In the KRG camps and in Iraq there are reports of marriage agencies arranging marriages of young girl brides, often the daughters of refugee widows, to older Arab men from the Gulf States who will pay a dowry. An Iraqi project was offering 10 million Iraqi dinars (about $8,500) to men in their late 30s or 40s if they would marry a widow. Hanaa Adwar, who heads Al-Amal, a Baghdad-based NGO, rejected this proposal for tackling the vast numbers of widows as “cruelty” – forcing the widow to marry another man just to get government help.
What needs to be done: filling the data gap
- - Data should be disaggregated by marital status as well as by age and gender, so as to obtain reliable statistics on the numbers of widows.
- - Support should be given to widows to form their own associations, so they have to have a collective voice to articulate their needs, describe their roles, and influence policy developments and help fill the data gap through mapping and profiling their members in every town, village, refugee and IDP camp, wherever they are.
- - Their experiences of human rights violations, including sexual violence, require expert documentation and there should be full compliance with the UN Security Council Resolutions on Women, Peace and Security, 1325 (and subsequent ones) and the - International Protocol on the Prevention of Sexual Violence in Conflict and Post-Conflict.
- - Widows should be represented at Peace Tables, Law Reform Commissions and Constitution Redrafting Committees, the development of National Action Plans(NAPs) and implementation of the CEDAW (UN Convention on Elimination of All Forms of Discrimination against Women) to ensure that widowhood issues are addressed when countries make their four-yearly reports.
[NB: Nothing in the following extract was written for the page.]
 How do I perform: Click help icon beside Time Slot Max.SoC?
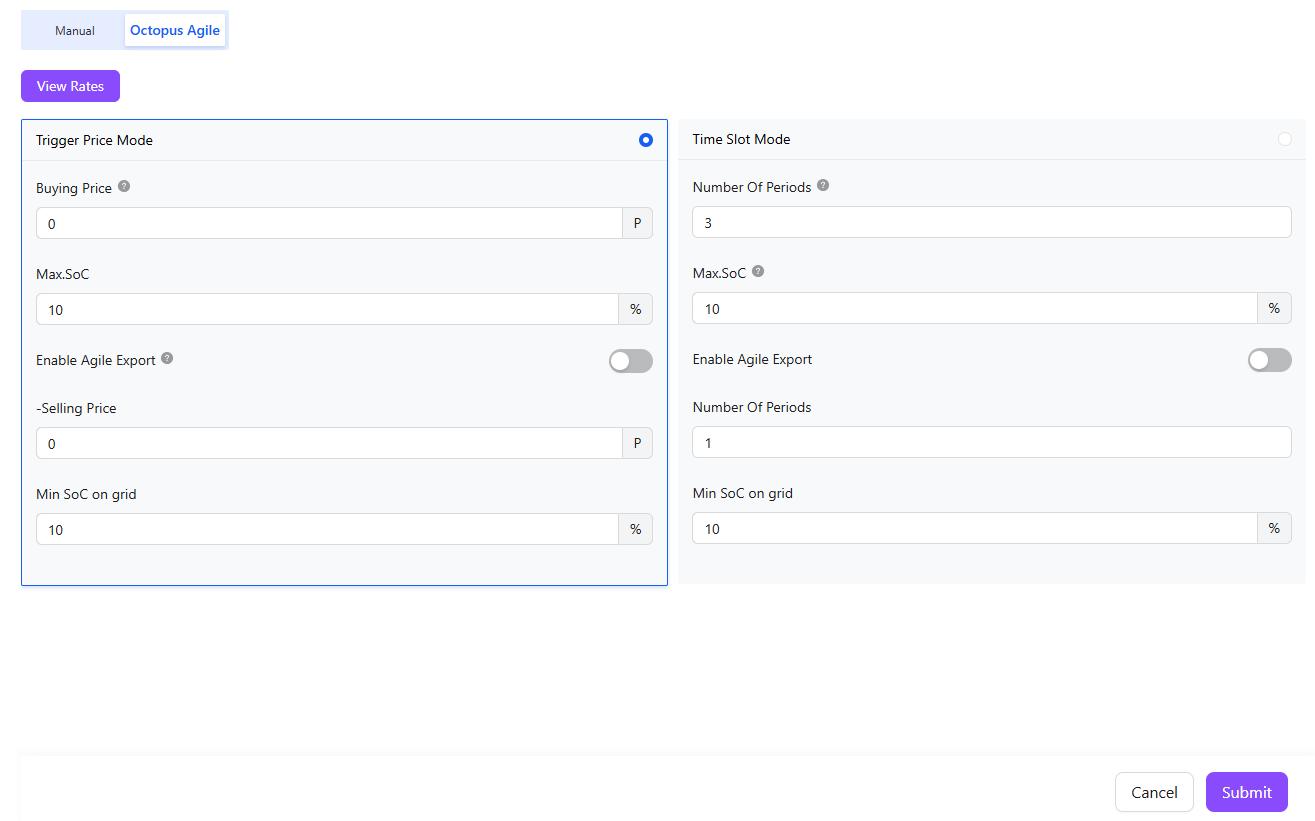pyautogui.click(x=758, y=272)
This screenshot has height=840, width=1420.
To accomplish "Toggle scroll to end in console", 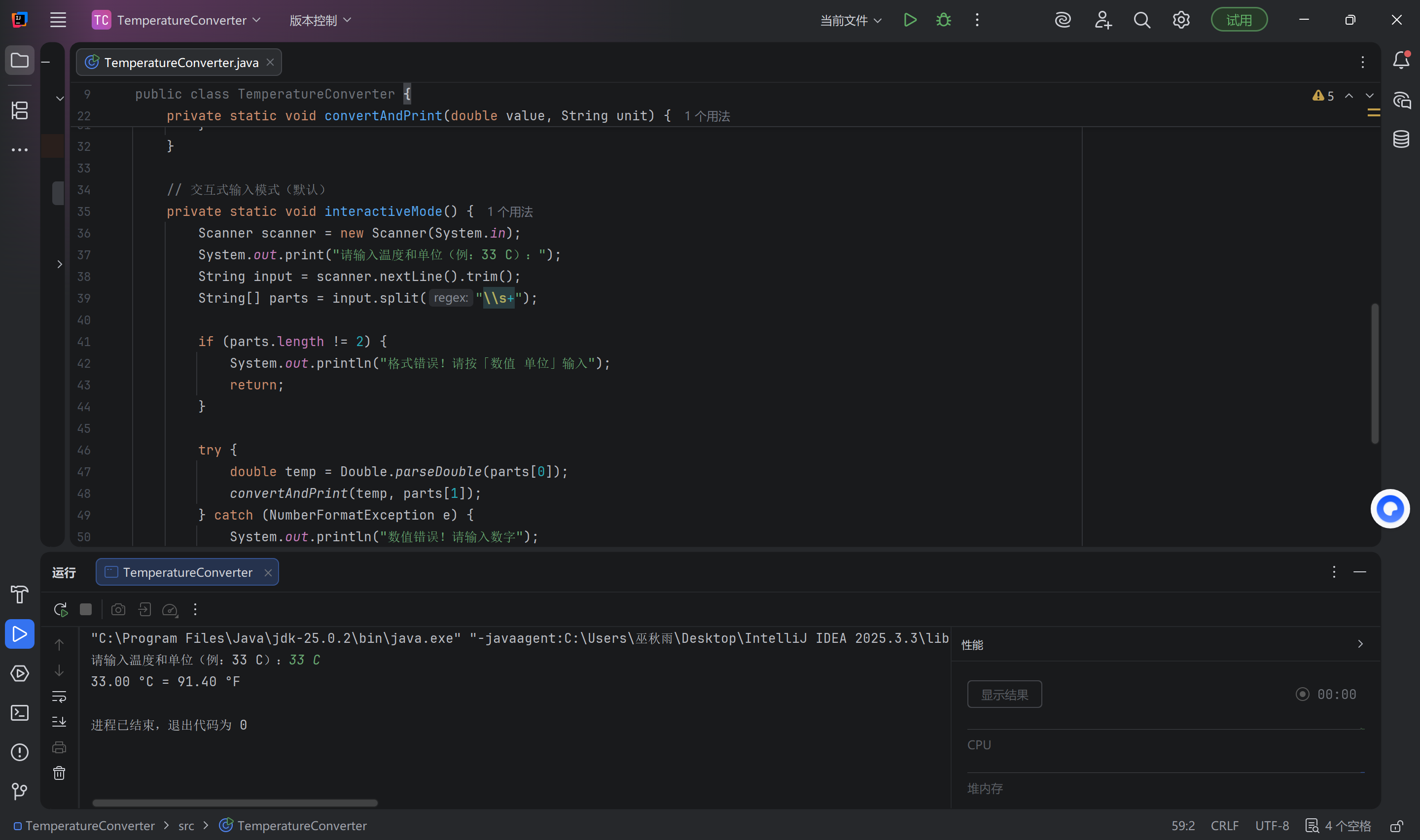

- - Article 5 of the CEDAW requires the use of all available methods to modify social and cultural patterns of conduct such as attitudes to widows.
- - Given the huge increase in the numbers of widows, Member States should support the opening of a special desk at UN WOMEN headquarters in New York.
- - The UN WOMEN regional office should be asked to host a conference on widowhood and FHHs in the Middle East, in view of the huge numbers of widows and wives of the missing among the refugee population and living precarious lives in their own war-torn countries.
- - The UN should appoint a Special Representative to address Widowhood in Conflict.
- - The UN Secretary General should commission a special report on Widowhood in Conflict - on the lines of the Graça Machel Children in Conflict report.
This is a slightly edited version of a speech given by Margaret Owen at the International Conference on Upholding Gendered Peace at a Time of War: Academics and Activists Speak Out on the Shifting Places of Women in the Arab World in Beirut, 8-11 June.